The USDP is confident it will get the numbers needed to control parliament: they only need around 167 seats in all (from the 330 seats being contested in the lower house and the168 seats in the upper house) so that with the help of the military MPs they can carry on as a majority. The party’s election strategy has been quite clear: by concentrating on the township level—and selecting those constituencies where they have a strong support base—they believe they can also muster the backing of important local institutions that can help influence the outcome of the vote. “There we have good relations with the senior monks, the leading businessmen and the local Government Administration Department—and they will secure the vote for us,” says a USDP MP who declined to be identified. An ominous remark, for the GAD will supervise polling stations across the country.
As part of this strategy, the monks, members of the Ma Ba Tha, an organisation working for the protection, preservation and promotion of religion and race, have emerged as the leading tool of management. “In the rural areas particularly, the senior monks are very influential. What they say is like an order,” says Yan Myo Thein, a political commentator and former political prisoner. And already they are having a significant impact on voters, throughout the country.
Monitors from the US-based election watchdog, the Carter Center, established by the former American president Jimmy Carter, has already raised serious questions, pointing especially to the “potentially disruptive use of nationalist and religious rhetoric,” in its initial report released last week. Apart from the monks, the village headmen are also powerful players in the rural areas, commanding a lot of respect, and will be instrumental in quietly puppeteering the vote in favour of the USDP. “In the rural areas the village leader still rules as a virtual lord,” Kyaw Lin Oo tells Outlook. “Fear and ignorance are still very high in the country villages and they’ll be influenced by the local hierarchy,” he despairs.

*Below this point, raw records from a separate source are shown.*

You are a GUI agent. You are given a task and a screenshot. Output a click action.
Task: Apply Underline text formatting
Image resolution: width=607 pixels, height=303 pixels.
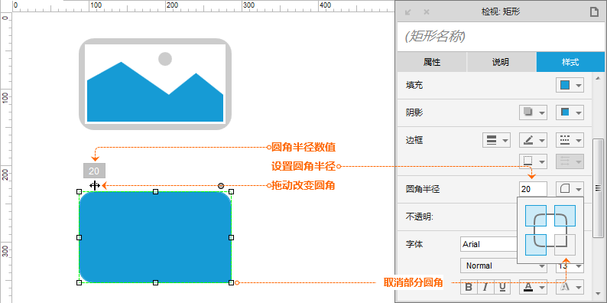pos(502,287)
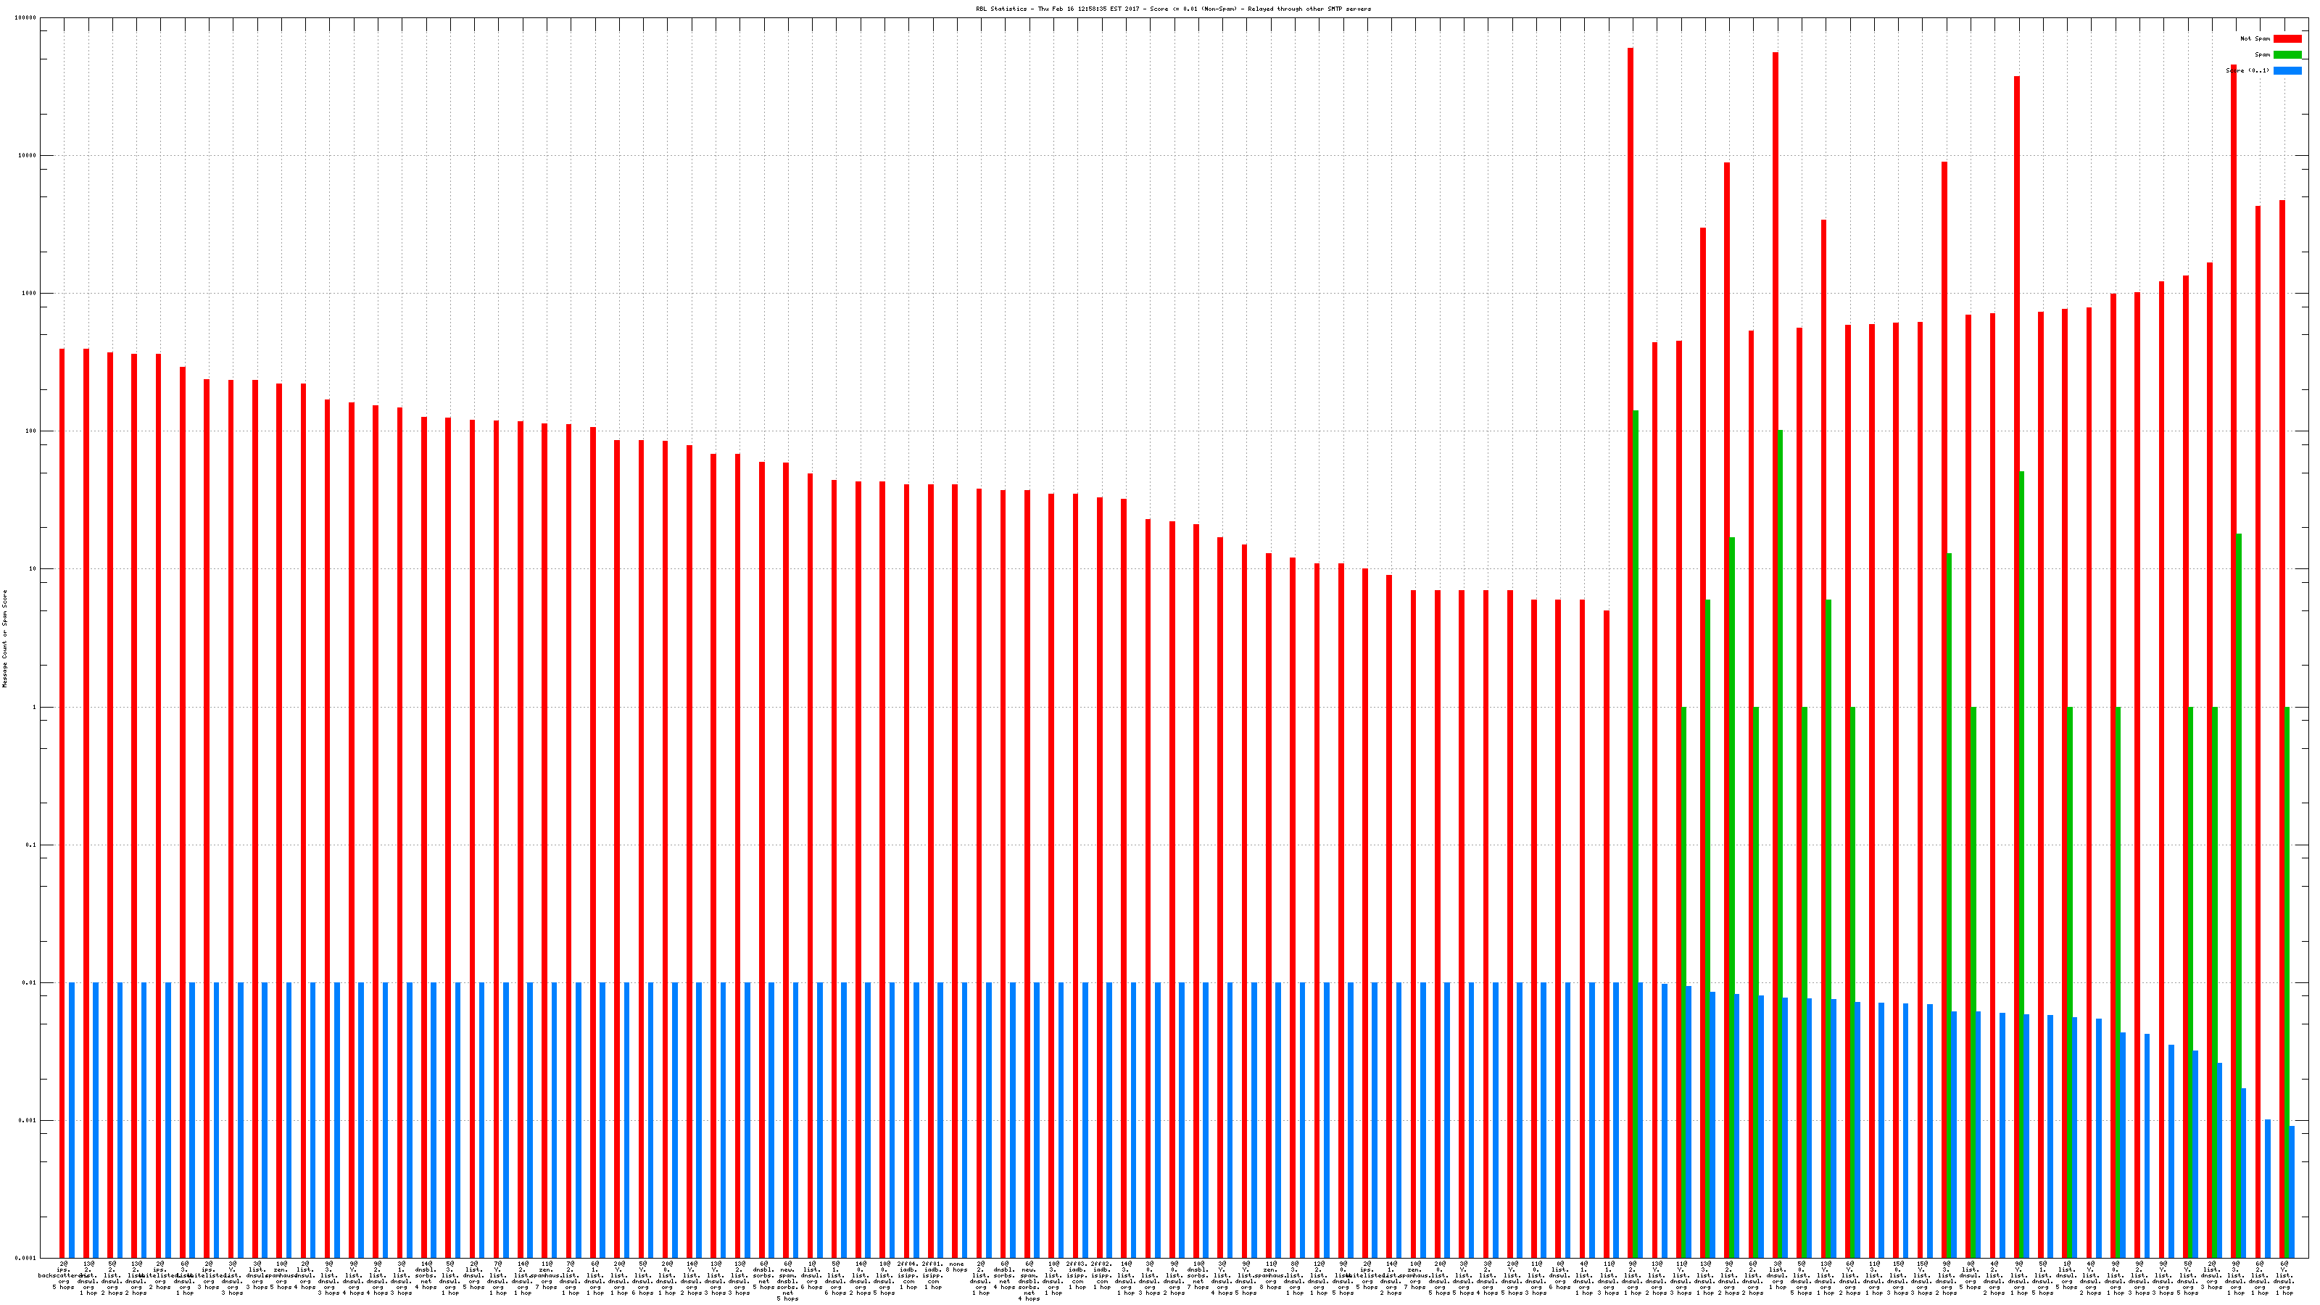Click the 0.0001 y-axis tick label
Image resolution: width=2320 pixels, height=1305 pixels.
click(27, 1258)
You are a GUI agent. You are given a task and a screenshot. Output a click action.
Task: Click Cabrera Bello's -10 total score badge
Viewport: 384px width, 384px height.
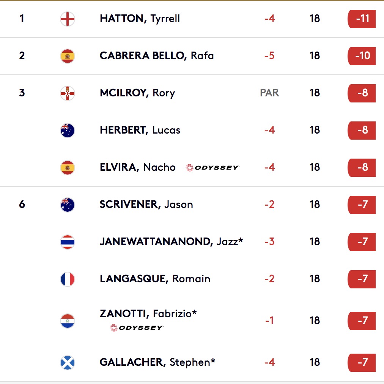point(362,56)
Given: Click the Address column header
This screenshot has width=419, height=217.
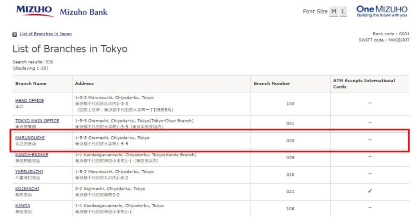Looking at the screenshot, I should tap(84, 84).
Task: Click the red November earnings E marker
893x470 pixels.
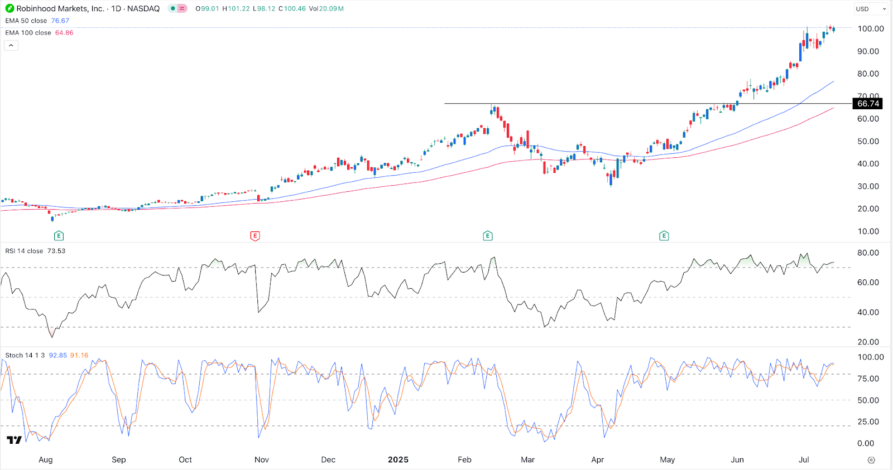Action: (x=255, y=236)
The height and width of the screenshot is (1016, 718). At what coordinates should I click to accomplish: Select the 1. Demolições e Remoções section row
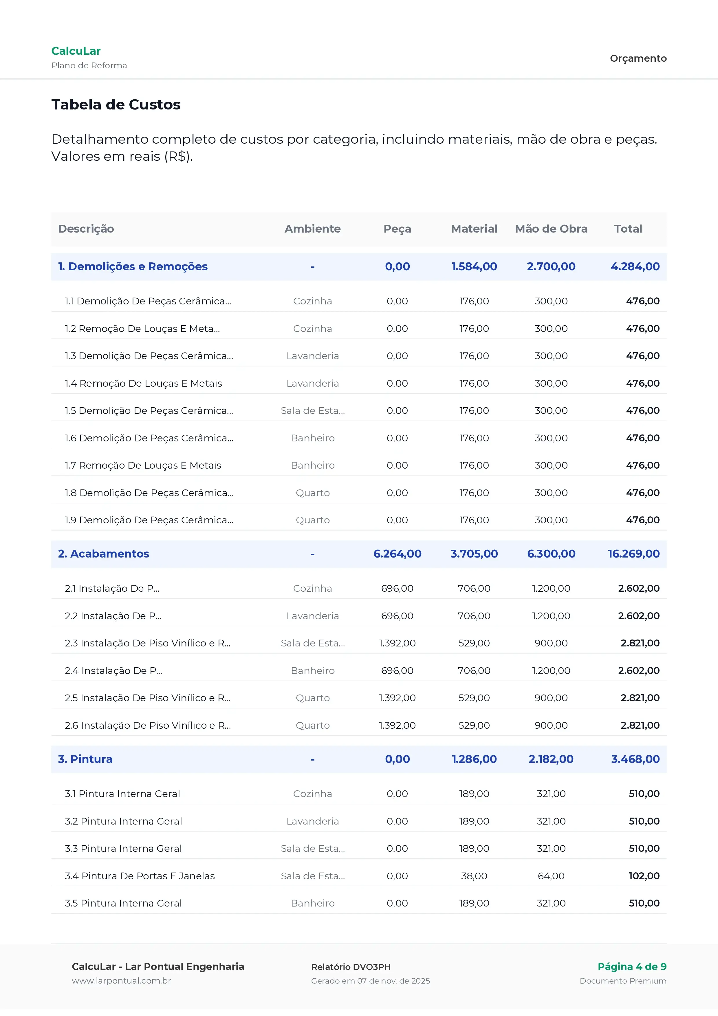[133, 266]
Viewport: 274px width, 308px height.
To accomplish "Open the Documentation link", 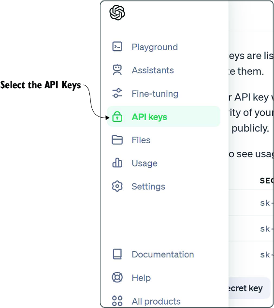I will [163, 254].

So by exploiting the rural peoples’ fears, ignorance and prejudices, the USDP still hopes to secure a favourable election result right now, despite the overwhelming popular support Aung San Suu Kyi and the NLD appear to enjoy—especially in the cities. The USDP candidates, especially government ministers contesting in the elections, have also been lavishing gifts on villagers —satellite dishes for every household and tractors for the villages, paid for by the wealthy businessmen in the region, according to civil society activists monitoring the election. In the end, therefore, one of the likeliest outcomes may be a hung parliament, with the NLD being the largest party in parliament—though perhaps with a majority in the lower house—but without an absolute majority overall. A hung parliament and coalition government means the NLD will have to count on the other smaller parties and the ethnic groups in parliament to put Aung San Suu Kyi in the driving seat to elect the president, form the government and push for constitutional change.
“She needs the nationalities to be able to do anything in parliament,” Khun Htun Oo, leader of the Shan Nationalities League for Democracy (SNLD), said in an interview with Outlook this week. “We’ll support her; we won’t haggle with the military.” But the NLD’s aggressive stance in some ethnic areas during the campaign alienated other parties, some of which are now adamantly opposed to the NLD.
But there is no doubt that the ethnic areas which return more than a third of the seats being contested in the lower house and half of those in the upper house will be determining who is elected the next president, and who is included in the next government. But whatever happens after the elections, everything depends on how many seats the Lady and her party can muster during what will most certainly be an extremely charged moment for Myanmar.